I'm wondering if you can help us understand not only where you're seeing success with Clover in the market competitively but how you're thinking about continuing to improve its positioning in the market? I mean it seems like dated service is a key part of that. But are there other things or aspects we should be thinking about? And love to get your sense of what your win rates, if you have any idea of that versus other competitors in the market?

Frank Bisignano
executive

Well, I try to be as clear as possible on this. Clover probe the whole SMB market and expands a little further because you've heard about the thousands of Clovers we delivered in the quarter to venues, right? It's a 30% grower today.

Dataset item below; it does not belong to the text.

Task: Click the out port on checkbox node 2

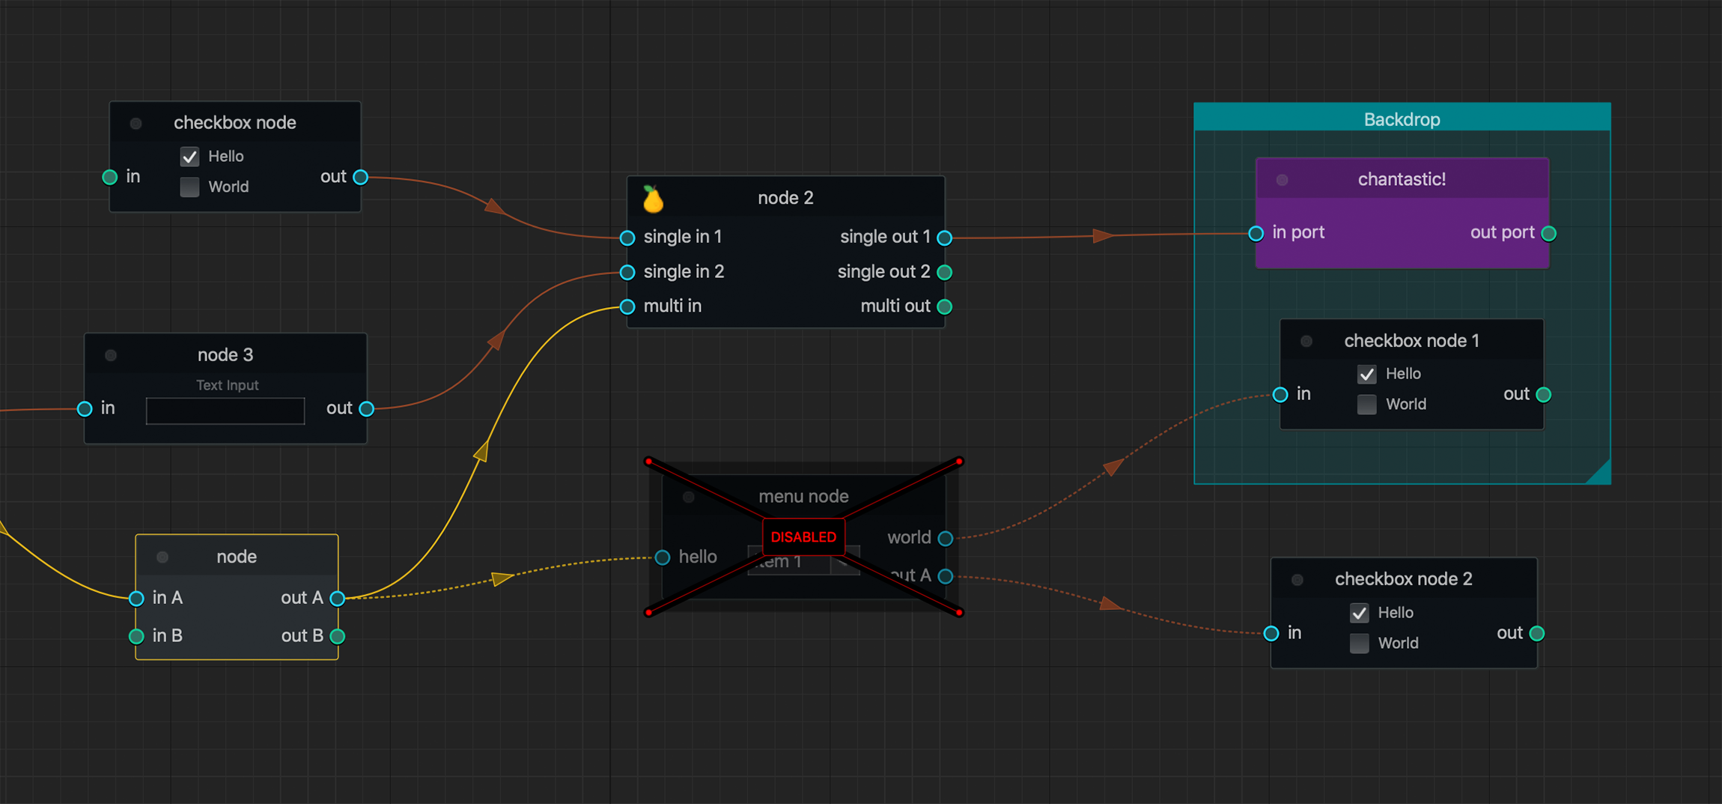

We have talked very hard and have work to do to finish the swing on restaurant, but feel very, very we are about our ability there. You'll see us go deeper in professional services. And in retail, remember, it's a horizontal platform that we brought vertical expertise, too. And then we have great demand outside the U.S., as you heard us talk about, along with the ability to continue to distribute through our channels like more NISV channel. So I think it spans the landscape of SMB. Obviously, growth, which is through new business acquisition has demonstrated at the 30% mark. And it's an open platform that we continue to add more software, too. And so when you put that all together and where we started with -- I'd like to remind us inside the house and outside the house that we were 7 engineers and patents and now we have more than 1,000 software engineers across the world operating [indiscernible] So we're going to complete rolling and so commensal across the world.

Good. And I'd like to thank everyone for their attention today. Please reach out to our IR team with any further questions, and have a great day. Thank you.

Operator

Thank you all for participating in the Fiserv First Quarter 2024 Earnings Conference Call. That concludes today's call. Please disconnect at this time, and have a great rest of your day.